-- Directive --
Copy out each of the lines below word for word, with nothing changed.

-- Records shown --
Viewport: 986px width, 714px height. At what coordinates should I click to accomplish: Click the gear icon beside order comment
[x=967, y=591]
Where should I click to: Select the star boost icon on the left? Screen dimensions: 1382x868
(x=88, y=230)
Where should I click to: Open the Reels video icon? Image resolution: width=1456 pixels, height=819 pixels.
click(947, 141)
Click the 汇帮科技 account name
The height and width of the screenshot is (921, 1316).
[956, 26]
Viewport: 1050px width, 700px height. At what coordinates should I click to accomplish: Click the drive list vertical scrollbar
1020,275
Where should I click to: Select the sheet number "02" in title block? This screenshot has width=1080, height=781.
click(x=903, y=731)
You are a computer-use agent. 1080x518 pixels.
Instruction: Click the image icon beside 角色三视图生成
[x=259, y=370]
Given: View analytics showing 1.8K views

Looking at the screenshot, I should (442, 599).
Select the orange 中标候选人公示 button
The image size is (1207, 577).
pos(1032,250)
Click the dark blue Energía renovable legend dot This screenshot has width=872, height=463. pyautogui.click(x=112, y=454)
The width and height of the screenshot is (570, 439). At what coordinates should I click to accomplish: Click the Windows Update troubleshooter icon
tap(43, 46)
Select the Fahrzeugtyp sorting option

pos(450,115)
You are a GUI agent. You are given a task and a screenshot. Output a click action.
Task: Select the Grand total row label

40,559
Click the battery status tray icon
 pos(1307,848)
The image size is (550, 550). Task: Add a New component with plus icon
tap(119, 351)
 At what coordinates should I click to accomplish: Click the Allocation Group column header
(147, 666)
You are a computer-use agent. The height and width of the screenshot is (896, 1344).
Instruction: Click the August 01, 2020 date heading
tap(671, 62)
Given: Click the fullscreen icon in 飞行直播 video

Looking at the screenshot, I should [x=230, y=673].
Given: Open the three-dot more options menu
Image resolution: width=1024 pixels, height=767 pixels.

-- Task output --
Viewport: 986px width, 714px height. At what coordinates should I click to accomplish: Click the gear icon beside order comment
[x=967, y=591]
Where should I click to: Select the star boost icon on the left? Screen dimensions: 1382x868
(x=88, y=230)
Where should I click to: Open the Reels video icon? Image resolution: width=1456 pixels, height=819 pixels.
click(947, 141)
Click the 汇帮科技 account name
The height and width of the screenshot is (921, 1316).
[956, 26]
Viewport: 1050px width, 700px height. At what coordinates should I click to accomplish: Click the drive list vertical scrollbar
1020,275
Where should I click to: Select the sheet number "02" in title block? This screenshot has width=1080, height=781.
click(x=903, y=731)
You are a computer-use agent. 1080x518 pixels.
Instruction: Click the image icon beside 角色三视图生成
[x=259, y=370]
Given: View analytics showing 1.8K views

Looking at the screenshot, I should (442, 599).
Select the orange 中标候选人公示 button
The image size is (1207, 577).
pos(1032,250)
Click the dark blue Energía renovable legend dot This screenshot has width=872, height=463. pyautogui.click(x=112, y=454)
The width and height of the screenshot is (570, 439). At what coordinates should I click to accomplish: Click the Windows Update troubleshooter icon
tap(43, 46)
Select the Fahrzeugtyp sorting option

pos(450,115)
You are a GUI agent. You are given a task and a screenshot. Output a click action.
Task: Select the Grand total row label

40,559
Click the battery status tray icon
 pos(1307,848)
The image size is (550, 550). Task: Add a New component with plus icon
tap(119, 351)
 At what coordinates should I click to accomplish: Click the Allocation Group column header
(147, 666)
You are a computer-use agent. The height and width of the screenshot is (896, 1344).
Instruction: Click the August 01, 2020 date heading
tap(671, 62)
Given: Click the fullscreen icon in 飞行直播 video

Looking at the screenshot, I should [x=230, y=673].
Given: Open the three-dot more options menu
Image resolution: width=1024 pixels, height=767 pixels.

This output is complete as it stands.